TESTO DEL DOCUMENTO:

....................

Le statistiche mondiali dimostrano che il fenomeno è in aumento, in parte a causa delle varie crisi mondiali, includendo la pandemia da COVID-19, i conflitti e le conseguenze del cambiamento climatico, che creano maggiore povertà e costringono popolazioni a emigrare.
Chi sono gli schiavi di oggi: le varie forme di schiavitù moderna
La schiavitù moderna si presenta in molteplici forme: dal lavoro forzato al matrimonio coatto, dal lavoro minorile al traffico di esseri umani.
Il lavoro forzato, ovvero “tutto il lavoro o servizio che è richiesto da qualsiasi persona sotto la minaccia di qualsiasi pena e per il quale detta persona non si è offerta volontariamente”, come stabilito nella Convenzione del Lavoro Forzato dell’ILO, 1930 (No.29), coinvolge 28 milioni di persone al mondo e consiste nell’impiego di manodopera in assenza di diritti di base e di un salario proporzionato al costo della vita.
Secondo le statistiche ILO, l’86% delle persone coinvolte in questo fenomeno è vittima di attori privati, e coloro vittime dello sfruttamento sessuale commerciale forzato sono il 23% di questi (prevalentemente, fra le donne).
Esiste anche il lavoro forzato minorile: vendita e traffico di bambini, reclutamento forzato di bambini per uso nei conflitti armati e uso di minori per attività illecite, sono solo alcune delle modalità in cui sono sfruttati i più piccoli. I minori, inoltre, vengono impiegati per svolgere attività per loro natura pericolose, come il lavoro nelle miniere, quello sotterraneo o ad alta quota, lo sfruttamento sessuale, e il lavoro con macchinari pericolosi o sostanze chimiche.
Il matrimonio forzato, definito dall’art. 37 della Convenzione di Istanbul come “l’atto intenzionale di costringere un adulto o un bambino a contrarre matrimonio”, nonché “il fatto di attirare intenzionalmente con l’inganno un adulto o un bambino sul territorio di una Parte o di uno Stato diverso da quello in cui risiede, allo scopo di costringerlo a contrarre matrimonio”, invece, nel 2021 contava 22 milioni di vittime (tra donne, uomini e bambini), 4.6 milioni in più rispetto al 2016.

....................

DATI REGISTRATI:

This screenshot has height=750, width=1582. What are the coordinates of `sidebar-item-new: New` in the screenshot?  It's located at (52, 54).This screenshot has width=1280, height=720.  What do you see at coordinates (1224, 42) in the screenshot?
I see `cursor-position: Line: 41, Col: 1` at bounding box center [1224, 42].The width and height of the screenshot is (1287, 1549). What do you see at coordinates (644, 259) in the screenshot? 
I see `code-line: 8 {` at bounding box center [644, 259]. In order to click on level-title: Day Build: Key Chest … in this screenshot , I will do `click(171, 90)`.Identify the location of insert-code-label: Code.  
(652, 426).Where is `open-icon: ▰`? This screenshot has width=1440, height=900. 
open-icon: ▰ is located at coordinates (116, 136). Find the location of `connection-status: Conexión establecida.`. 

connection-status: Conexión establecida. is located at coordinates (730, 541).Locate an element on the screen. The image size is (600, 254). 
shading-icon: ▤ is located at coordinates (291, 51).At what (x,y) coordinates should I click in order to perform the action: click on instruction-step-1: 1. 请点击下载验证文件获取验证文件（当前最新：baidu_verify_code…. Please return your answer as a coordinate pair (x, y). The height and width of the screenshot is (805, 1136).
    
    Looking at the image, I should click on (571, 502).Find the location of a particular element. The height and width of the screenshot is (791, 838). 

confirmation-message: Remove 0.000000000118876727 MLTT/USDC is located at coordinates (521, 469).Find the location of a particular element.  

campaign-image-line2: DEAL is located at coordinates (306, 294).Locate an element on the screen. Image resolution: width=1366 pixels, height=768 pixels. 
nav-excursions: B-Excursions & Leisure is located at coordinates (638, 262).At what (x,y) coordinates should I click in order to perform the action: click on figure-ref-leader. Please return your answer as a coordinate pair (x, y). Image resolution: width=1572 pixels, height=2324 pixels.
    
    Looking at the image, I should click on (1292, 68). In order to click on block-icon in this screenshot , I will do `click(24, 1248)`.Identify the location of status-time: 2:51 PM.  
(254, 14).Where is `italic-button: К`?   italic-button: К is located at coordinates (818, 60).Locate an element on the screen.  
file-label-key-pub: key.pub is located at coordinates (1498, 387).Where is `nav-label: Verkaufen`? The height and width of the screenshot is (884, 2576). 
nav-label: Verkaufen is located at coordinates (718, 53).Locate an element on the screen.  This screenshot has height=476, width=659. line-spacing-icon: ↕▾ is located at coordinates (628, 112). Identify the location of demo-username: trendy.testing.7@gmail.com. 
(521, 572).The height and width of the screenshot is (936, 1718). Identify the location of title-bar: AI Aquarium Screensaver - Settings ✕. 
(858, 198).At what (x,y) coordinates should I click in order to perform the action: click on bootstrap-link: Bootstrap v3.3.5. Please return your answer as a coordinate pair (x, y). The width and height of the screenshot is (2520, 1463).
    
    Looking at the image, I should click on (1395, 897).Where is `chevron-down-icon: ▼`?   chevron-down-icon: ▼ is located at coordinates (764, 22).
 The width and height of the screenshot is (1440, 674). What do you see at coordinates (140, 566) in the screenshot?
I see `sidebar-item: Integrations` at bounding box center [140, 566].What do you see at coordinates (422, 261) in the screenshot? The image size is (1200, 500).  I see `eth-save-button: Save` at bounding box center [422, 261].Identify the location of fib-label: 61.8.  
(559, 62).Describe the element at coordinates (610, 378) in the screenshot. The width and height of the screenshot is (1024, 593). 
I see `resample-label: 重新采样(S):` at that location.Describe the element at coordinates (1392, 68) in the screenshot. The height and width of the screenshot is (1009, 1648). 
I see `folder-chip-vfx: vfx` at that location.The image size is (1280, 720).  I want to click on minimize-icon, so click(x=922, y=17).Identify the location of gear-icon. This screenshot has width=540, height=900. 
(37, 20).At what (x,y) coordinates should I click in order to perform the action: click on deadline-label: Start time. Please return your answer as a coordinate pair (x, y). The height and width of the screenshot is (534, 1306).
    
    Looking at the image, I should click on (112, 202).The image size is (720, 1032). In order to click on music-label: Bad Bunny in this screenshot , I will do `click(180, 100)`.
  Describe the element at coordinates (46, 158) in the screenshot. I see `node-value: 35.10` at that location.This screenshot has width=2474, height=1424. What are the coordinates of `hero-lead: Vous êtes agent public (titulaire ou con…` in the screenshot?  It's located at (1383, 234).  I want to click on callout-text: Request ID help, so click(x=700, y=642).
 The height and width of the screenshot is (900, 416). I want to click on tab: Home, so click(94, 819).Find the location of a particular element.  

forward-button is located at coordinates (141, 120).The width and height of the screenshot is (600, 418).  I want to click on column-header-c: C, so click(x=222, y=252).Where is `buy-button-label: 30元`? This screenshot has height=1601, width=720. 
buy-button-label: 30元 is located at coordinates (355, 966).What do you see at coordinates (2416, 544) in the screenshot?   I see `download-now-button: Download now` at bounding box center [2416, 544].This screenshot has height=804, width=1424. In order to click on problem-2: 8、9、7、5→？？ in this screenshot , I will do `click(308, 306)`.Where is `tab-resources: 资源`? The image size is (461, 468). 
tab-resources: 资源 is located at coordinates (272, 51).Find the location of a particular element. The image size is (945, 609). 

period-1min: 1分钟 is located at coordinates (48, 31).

....................

COMPITO DA SVOLGERE: Per favore, riprendi il testo sulla schiavitù moderna e proseguilo a partire dalla sua ultima frase.

RISULTATO ESERCIZIO:
Il Comitato ONU per l’eliminazione della discriminazione contro le donne (CEDAW) e il Comitato sui diritti infantili (CRC) considera anche il matrimonio infantile (o precoce) una forma di matrimonio forzato, che ancora oggi è consentita dalla legge in alcuni Stati. In un Paese come il Malawi, una bambina su due si sposa prima di raggiungere la maggiore età, ed una volta sposata spesso lascia la scuola perché ha molte probabilità di rimanere incinta. Nemmeno i Paesi occidentali sono esenti da questo fenomeno: sono 44 gli stati federati degli Stati Uniti che consentono ancora oggi, in determinate circostanze, di contrarre legalmente un matrimonio con minori.
Secondo l’Unicef, la ragione per cui ancora questa pratica non è perseguita pubblicamente è la mancanza di sensibilizzazione dei cittadini americani, i quali, secondo uno studio condotto dall’associazione, credono che il matrimonio precoce nel loro paese sia già illegale a livello federale. Invece, tra il 2000 e il 2018, 300.000 ragazze e ragazzi statunitensi si sono uniti in matrimonio prima dei 18 anni. Il 68% di questi casi coinvolge ragazze minorenni sposate con uomini molto più anziani di loro. Come nei casi di altri Paesi sopra citati, a un matrimonio infantile negli USA consegue una crescita della povertà, un maggiore rischio di incorrere in problemi di salute e un aumento di bambini che abbandonano il percorso di studi precocemente.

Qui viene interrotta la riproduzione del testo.